ISRO's Aircraft-Like Landing

India's reusable launch ambitions center on the Reusable Launch Vehicle (RLV), a winged spacecraft designed to glide back through Earth's atmosphere.

Unlike Falcon 9, the ISRO vehicle is not expected to perform a powered vertical landing.

Instead, after re-entering the atmosphere, the spacecraft will use aerodynamic lift to descend toward a runway, eventually touching down like a conventional airplane.

This approach resembles NASA's retired Space Shuttle in terms of landing philosophy.

RLV-LEX Demonstrates Key Capability

ISRO achieved a significant milestone with its Reusable Launch Vehicle Landing Experiment (RLV-LEX).

During the test, a helicopter carried the winged prototype to high altitude before releasing it.

The vehicle autonomously navigated toward a runway, executed approach maneuvers and completed a successful landing without human intervention.

The demonstration validated critical guidance, navigation and autonomous landing technologies required for future reusable missions.

Why ISRO Chose This Route

Engineers believe runway landings offer several advantages for India's long-term reusable launch plans.

Because the vehicle generates lift during descent, it experiences lower landing loads than vertically landing boosters.

The design also supports easier inspection and refurbishment between missions.

However, developing a winged reusable vehicle introduces its own engineering challenges, particularly in thermal protection, flight control and atmospheric re-entry.

Reusability Is the Future

Reusable rockets have become essential for lowering the cost of access to space.

By recovering expensive hardware instead of discarding it after every mission, agencies can launch satellites, scientific payloads and human missions more economically.

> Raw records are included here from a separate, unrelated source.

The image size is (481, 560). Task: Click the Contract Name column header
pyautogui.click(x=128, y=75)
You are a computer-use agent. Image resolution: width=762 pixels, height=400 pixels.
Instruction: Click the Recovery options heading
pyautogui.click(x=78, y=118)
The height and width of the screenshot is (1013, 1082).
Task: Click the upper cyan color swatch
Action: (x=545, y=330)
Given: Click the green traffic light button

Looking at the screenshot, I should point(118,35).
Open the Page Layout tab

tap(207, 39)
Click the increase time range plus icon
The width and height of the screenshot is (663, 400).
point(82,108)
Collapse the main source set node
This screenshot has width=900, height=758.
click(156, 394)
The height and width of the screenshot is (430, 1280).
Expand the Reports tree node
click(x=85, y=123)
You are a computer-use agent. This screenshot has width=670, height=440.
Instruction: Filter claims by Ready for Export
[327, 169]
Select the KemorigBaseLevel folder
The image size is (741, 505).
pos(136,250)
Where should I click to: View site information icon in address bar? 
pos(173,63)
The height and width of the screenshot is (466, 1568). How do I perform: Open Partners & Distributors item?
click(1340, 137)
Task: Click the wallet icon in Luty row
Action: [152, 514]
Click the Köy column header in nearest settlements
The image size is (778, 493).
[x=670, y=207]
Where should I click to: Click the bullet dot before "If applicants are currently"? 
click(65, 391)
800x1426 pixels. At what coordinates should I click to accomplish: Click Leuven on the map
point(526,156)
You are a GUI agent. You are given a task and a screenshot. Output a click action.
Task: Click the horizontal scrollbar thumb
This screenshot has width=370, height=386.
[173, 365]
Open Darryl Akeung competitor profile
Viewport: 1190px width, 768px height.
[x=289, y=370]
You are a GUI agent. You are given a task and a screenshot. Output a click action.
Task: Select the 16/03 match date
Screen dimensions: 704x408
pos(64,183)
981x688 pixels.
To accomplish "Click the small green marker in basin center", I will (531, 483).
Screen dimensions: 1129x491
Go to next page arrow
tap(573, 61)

The United States, China, Europe and India are all investing heavily in reusable technologies, though each is pursuing different engineering solutions.

India's Long-Term Vision

ISRO's reusable launch programme forms part of a broader strategy to improve launch efficiency while supporting ambitious future missions.

The technology could eventually play a key role in satellite deployment, cargo transport and India's long-term human spaceflight plans.

Although the system is still under development, each successful test moves ISRO closer to operational reusable launch capability.

Looking Ahead

SpaceX has demonstrated that vertical landings can transform commercial spaceflight, while China's experimental recovery methods showcase alternative thinking.

ISRO, meanwhile, is betting on a winged vehicle capable of returning home like an aircraft.

Each approach reflects different engineering priorities, but all share the same objective—making access to space cheaper, more sustainable and more frequent.